Recovered from Wayback Machine.
Just posted the following over at RSS-Dev (edited to remove typos):
There seems to be three separate threads running along the lines of “Who are we and what are we trying to accomplish”, mixed in with proofs and justification of keeping RDF in the mix. How can the energy expended into these threads be coalesced into a determined course?
I asked the question, here and elsewhere, who is your audience? This isn’t marketing or make work. This is a genuine attempt to understand what this group hopes to accomplish other than working with cool technology for the sake of the technology. What is the business of this group?
If RSS, past and current, is based on providing syndication and aggregation feeds, and nothing more, than I agree with those that say RDF adds nothing to the mix, and not because RDF adds complexity — the reason is because the business of RSS isn’t necessarily compatible with the business of RDF.
In the last few weeks, Phil Ringnalda has been working on a application to process RSS 1.0 files and combine this with FOAF to provide a sophisticated interface allowing us to find who has posted or commented on what topic. Yesterday he hit what is probably the core difference between the business of RSS and the business of RDF — the fact that tools generate labels for blank nodes, and that these labels will vary each time the same file is parsed. (See
http://philringnalda.com/archives/002327.php). RDF/RSS (RSS 1.0) has blank nodes.
RDF is a meta-language for describing items that exist in such a way that this data can be processed with the same set of tools and combined with a great deal of confidence that this mergence results in a valid pool of rich data. It is literally a markup version of the relational data model, and as such, is extremely useful and necessary to help with the chaos that XML created. However, there is an implied persistence to the items described with RDF, the same as there is with relational databases. Data may change and be removed, but there is no temporal self-destruct attached to the items.
RSS, as the majority of those who view it (the users, not the tool developers) is a syndication feed — nothing more than recently updated items that can be polled and aggregated. There is no implied persistence. In fact, the business of RSS is based on impermanence.
This is a major difference in ‘business’ between the two concepts. From a database perspective, this is equivalent to using an RDBMS when a flat file of comma-delimited data is all you need.

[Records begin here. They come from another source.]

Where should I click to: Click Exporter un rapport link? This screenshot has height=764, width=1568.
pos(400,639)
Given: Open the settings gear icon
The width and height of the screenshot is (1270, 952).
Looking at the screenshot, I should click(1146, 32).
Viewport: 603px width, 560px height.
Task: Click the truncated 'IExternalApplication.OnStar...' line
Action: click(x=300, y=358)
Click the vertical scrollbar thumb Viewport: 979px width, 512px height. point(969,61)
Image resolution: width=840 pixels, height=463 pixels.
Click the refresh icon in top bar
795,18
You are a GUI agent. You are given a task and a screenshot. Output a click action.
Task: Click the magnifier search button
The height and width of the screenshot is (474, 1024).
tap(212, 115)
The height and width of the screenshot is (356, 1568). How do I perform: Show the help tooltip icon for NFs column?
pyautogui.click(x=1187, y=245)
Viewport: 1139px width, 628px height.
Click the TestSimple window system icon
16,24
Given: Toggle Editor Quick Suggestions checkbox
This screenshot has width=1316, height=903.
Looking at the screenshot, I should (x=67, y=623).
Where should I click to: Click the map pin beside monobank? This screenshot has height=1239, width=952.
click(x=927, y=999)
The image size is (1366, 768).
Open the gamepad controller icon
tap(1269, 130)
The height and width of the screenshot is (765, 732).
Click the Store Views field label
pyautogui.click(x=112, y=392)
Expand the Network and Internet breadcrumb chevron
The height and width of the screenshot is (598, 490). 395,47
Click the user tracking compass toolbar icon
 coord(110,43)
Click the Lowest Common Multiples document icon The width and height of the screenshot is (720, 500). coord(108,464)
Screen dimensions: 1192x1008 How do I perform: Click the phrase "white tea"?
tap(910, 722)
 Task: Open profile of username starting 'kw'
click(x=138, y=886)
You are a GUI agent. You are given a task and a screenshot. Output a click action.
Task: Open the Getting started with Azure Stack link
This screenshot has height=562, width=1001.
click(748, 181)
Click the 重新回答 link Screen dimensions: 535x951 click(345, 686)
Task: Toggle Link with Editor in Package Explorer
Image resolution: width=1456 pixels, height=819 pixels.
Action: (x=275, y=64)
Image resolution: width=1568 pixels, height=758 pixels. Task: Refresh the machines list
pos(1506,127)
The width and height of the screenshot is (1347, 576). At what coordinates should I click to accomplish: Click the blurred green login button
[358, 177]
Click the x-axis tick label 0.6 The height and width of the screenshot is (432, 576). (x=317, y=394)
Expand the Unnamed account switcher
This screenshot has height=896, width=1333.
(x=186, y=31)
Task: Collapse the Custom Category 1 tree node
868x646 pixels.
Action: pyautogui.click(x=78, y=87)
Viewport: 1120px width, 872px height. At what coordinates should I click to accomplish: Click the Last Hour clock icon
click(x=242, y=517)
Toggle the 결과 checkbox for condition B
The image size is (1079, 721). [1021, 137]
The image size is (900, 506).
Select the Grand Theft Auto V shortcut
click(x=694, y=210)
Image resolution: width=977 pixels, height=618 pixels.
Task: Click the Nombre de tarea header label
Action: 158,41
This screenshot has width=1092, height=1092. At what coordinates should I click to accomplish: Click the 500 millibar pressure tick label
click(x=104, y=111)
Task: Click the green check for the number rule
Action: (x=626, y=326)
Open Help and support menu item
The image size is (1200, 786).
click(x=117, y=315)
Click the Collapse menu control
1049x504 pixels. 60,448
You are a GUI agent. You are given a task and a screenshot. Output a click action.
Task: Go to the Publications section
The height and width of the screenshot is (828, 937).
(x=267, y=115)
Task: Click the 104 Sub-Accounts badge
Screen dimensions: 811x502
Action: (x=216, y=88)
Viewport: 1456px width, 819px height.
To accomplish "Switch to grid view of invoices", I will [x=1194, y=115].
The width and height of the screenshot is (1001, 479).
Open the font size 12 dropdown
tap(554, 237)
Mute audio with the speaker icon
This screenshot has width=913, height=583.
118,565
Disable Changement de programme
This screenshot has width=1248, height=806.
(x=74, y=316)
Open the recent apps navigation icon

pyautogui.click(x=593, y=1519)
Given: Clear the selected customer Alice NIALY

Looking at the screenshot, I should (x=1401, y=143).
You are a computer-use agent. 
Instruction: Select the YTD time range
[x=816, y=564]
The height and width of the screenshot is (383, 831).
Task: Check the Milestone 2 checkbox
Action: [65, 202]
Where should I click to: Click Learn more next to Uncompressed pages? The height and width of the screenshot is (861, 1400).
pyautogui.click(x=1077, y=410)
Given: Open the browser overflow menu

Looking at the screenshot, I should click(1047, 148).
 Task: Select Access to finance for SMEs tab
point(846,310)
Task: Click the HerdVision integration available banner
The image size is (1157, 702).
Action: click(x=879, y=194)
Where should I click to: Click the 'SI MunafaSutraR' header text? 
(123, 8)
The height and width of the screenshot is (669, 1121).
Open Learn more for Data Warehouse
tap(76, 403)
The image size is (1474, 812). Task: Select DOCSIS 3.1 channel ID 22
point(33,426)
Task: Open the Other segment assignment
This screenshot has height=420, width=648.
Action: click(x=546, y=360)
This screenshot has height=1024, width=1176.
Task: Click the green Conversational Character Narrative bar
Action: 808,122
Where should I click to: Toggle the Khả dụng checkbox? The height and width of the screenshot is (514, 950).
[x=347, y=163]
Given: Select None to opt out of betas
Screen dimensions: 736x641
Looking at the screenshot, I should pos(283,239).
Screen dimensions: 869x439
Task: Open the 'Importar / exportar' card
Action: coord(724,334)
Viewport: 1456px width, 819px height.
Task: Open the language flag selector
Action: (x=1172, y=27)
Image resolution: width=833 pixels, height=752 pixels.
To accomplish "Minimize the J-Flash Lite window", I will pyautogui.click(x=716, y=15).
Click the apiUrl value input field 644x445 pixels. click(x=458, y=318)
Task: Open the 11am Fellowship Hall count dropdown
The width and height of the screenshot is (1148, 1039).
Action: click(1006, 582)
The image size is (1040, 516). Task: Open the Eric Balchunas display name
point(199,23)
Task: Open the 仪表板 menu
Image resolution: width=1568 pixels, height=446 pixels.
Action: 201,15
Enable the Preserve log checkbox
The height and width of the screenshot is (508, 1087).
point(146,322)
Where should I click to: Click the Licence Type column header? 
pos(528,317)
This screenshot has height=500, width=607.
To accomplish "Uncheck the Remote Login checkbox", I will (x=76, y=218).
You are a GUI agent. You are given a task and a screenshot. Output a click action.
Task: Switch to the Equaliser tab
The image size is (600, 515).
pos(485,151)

If this group wants to continue providing a specification that defines syndication feeds, then it needs to consider that RDF not only doesn’t buy the group anything — it can harm the tool developers that use the spec. (Not to mention that trying to use RDF inappropriately can actually negatively impact the acceptance of the RDF specification.)
If, however, this group sees that what they’re working on transcends throwaway syndication feeds, then it needs to formally define exactly what the business is _before_ trying to create a spec that implements it. Hence my questions: who is your audience and what are you trying to accomplish?
Specific instances of technology aren’t an answer to these questions. This isn’t answered by, “Well, we’ll just continue as is and use XSLT to handle any problems in the future” or “We’ll use modules”. If you find yourself answering these questions by referencing technology, then either you’re missing the point, or (more likely) I’m doing a piss-poor job of explaining myself.
What is the problem this group is trying to resolve? What is the benefit this group is trying to provide that no other technology or specification provides? Who is your audience? Not the tool developers — people don’t write tools for no reason. Who are the consumers of the tools developed?
What are you trying to accomplish?
This understanding of the basic business goes beyond a name, though the name of ‘RSS’ is drastically adding to the problem by forcing a type of business on this group that this group really doesn’t want, as well as adding an element of competition that is both unnecessary and harmful.
Perhaps this group really isn’t interesting in throwaway syndication feeds. Perhaps this group is interested in finding ways of describing publication units that may or may not be smaller or bigger than an individual web page, and a side benefit of this is that the data can be used for aggregation purposes. Or not. I don’t know — the group hasn’t told me what the business is.
If you continually have to justify the use of something over and over again, either you’re wrong, or your audience is wrong. In either case, you need to re-focus your efforts, and either find a different audience, or stop beating a dead effort.